When Cleophus Sharp was four years old, his parents rushed him to the hospital in Houston because he couldn’t catch his breath, no matter how much he tried. Sharp, who grew up in the historically Black neighborhood of Pleasantville in Houston, Texas, says he almost died because the air in his community was toxic. Sharp spent two weeks in an oxygen tent before returning home. 

Through his organizing work, Sharp later learned air pollution in his neighborhood likely led to him developing asthma. Pleasantville is bisected by several large freeways, and near an international shipping nexus adjacent with frequent truck traffic. “Those industries that were polluting [were] only three miles from us,” Sharp said.

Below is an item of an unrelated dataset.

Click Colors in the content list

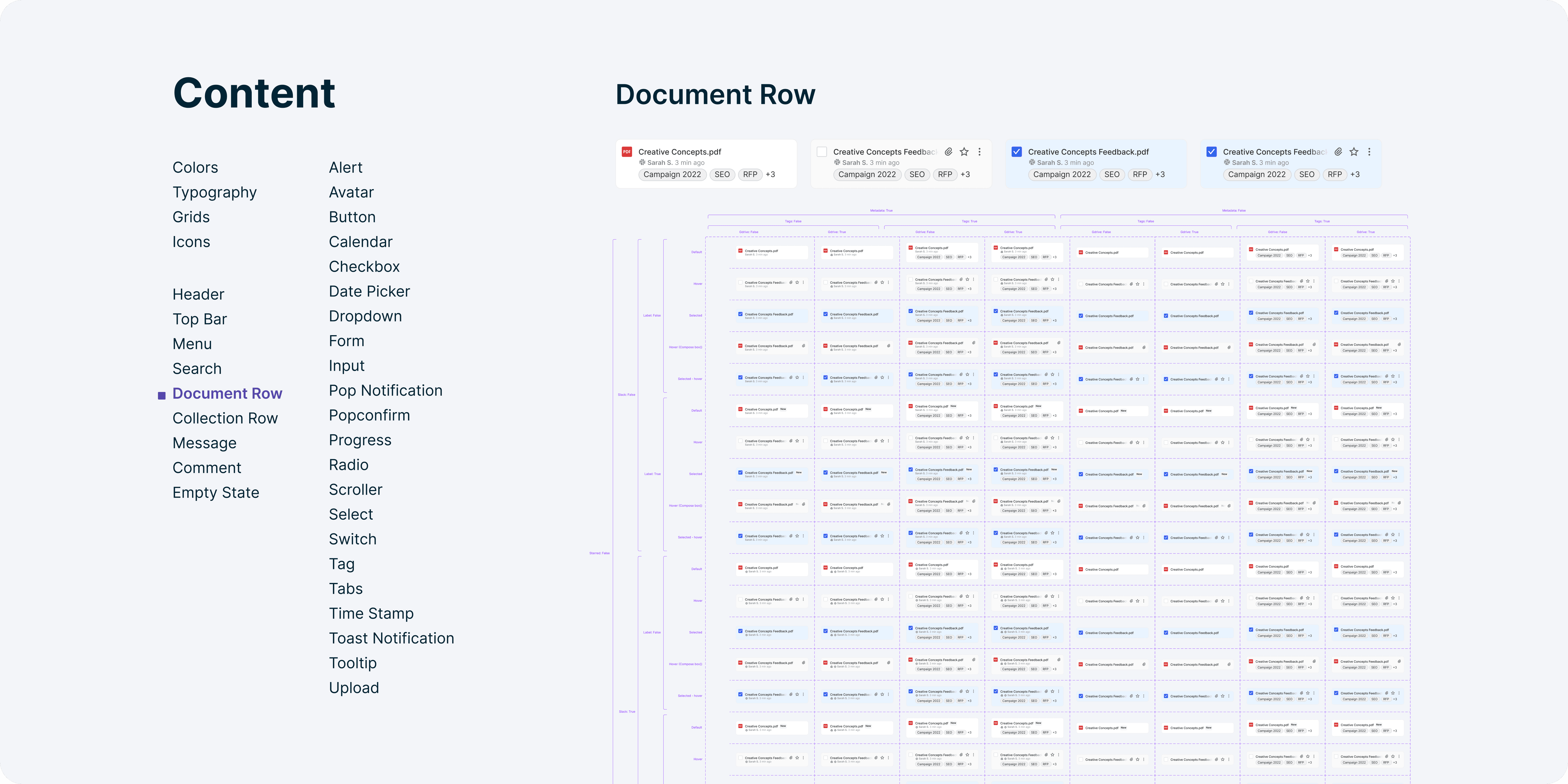(195, 167)
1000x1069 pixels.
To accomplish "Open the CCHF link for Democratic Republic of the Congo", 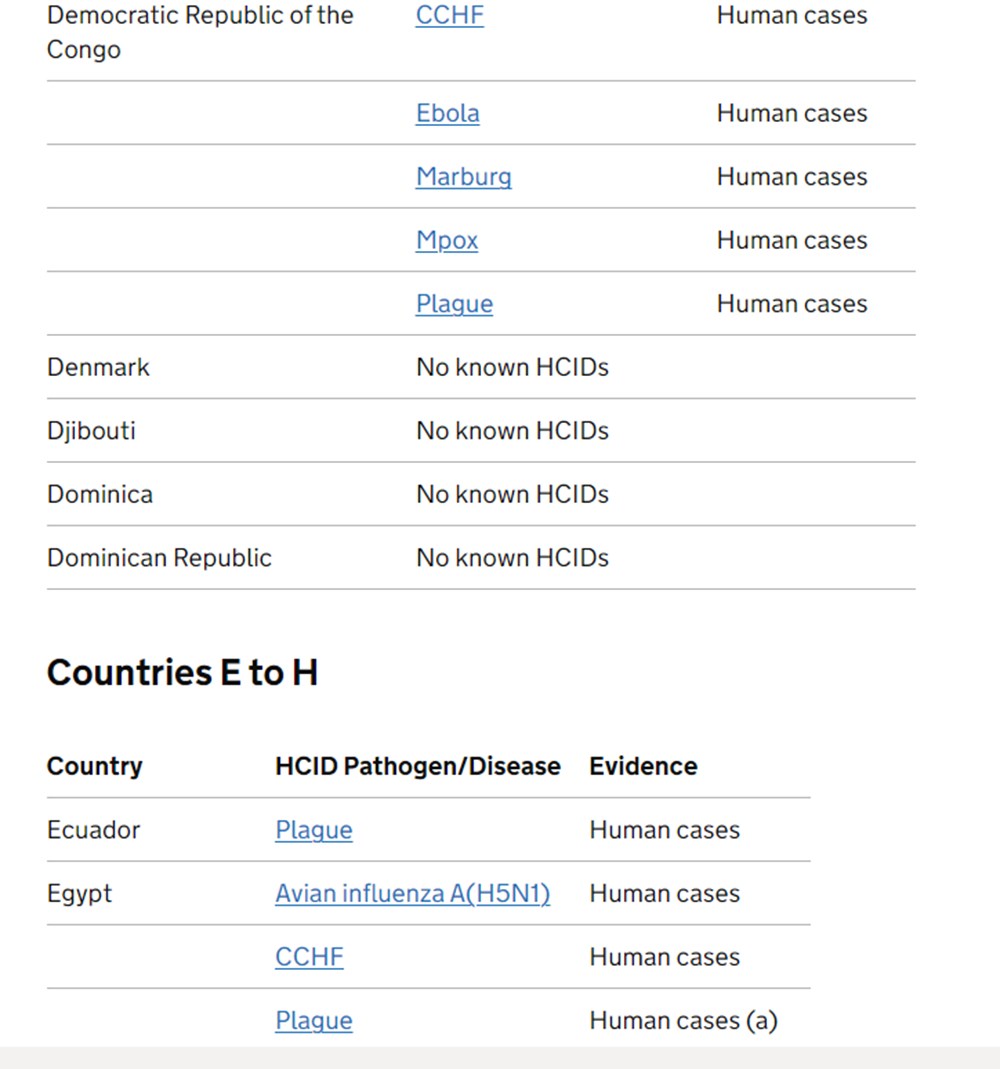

Cordoned off by two major highways, saddled with industrial chemical manufacturing plants and recycling centers, and situated next to two major trade terminals, Pleasantville ranks in the 99th percentile for national climate vulnerability, according to the U.S. Climate Vulnerability Index, a tool developed by the nonprofit Environmental Defense Fund in partnership with Texas A&M University and a range of community groups like Achieving Community Tasks Successfully, the nonprofit where Sharp serves as a board member. The Climate Vulnerability Index is a first-of-its kind mapping tool that allows users to explore social, environmental, economic, and health conditions of every census tract in the U.S. 

Sharp’s health concerns are shared by many. For decades, residents of Pleasantville have been forced to contend with polluted air and soil, disinvestment in public programs and services, and a lack of empirical data to demonstrate what residents know to be true: Pleasantville’s environmental conditions were making far too many of them sick.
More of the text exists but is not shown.